[Data entries]
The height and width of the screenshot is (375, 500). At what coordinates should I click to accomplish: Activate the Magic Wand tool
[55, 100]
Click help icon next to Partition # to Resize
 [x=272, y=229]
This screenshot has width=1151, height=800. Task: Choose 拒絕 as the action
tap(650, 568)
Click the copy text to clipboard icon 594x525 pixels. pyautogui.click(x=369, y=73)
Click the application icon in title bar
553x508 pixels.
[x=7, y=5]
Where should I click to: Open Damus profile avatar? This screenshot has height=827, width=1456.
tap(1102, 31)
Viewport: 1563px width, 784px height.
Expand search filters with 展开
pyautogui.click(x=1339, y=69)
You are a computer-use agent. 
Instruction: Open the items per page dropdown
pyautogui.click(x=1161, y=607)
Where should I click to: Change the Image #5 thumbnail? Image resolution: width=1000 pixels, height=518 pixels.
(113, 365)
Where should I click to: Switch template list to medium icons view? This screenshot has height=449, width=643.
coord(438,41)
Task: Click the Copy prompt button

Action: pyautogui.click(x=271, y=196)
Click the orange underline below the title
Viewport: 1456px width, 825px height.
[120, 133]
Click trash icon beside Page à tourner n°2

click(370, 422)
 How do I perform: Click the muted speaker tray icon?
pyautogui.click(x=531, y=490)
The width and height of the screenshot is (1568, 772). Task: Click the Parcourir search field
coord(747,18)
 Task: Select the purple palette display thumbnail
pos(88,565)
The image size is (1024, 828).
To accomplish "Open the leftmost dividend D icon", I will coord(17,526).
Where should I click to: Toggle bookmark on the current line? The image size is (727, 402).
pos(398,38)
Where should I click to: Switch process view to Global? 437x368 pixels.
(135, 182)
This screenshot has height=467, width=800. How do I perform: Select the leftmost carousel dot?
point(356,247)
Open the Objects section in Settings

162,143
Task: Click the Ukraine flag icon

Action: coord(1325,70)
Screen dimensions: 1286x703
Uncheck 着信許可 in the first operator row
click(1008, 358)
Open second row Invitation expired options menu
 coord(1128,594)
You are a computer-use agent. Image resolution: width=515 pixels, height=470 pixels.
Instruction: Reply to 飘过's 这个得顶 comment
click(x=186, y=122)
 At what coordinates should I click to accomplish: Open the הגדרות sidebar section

§ **WHAT THE EXERCISE ASKS**: Find and copy each line of the data where "agent" is present.

§ **EXERCISE OUTPUT**:
You are a computer-use agent. 
You are a computer-use agent. Image resolution: width=515 pixels, height=470 pixels.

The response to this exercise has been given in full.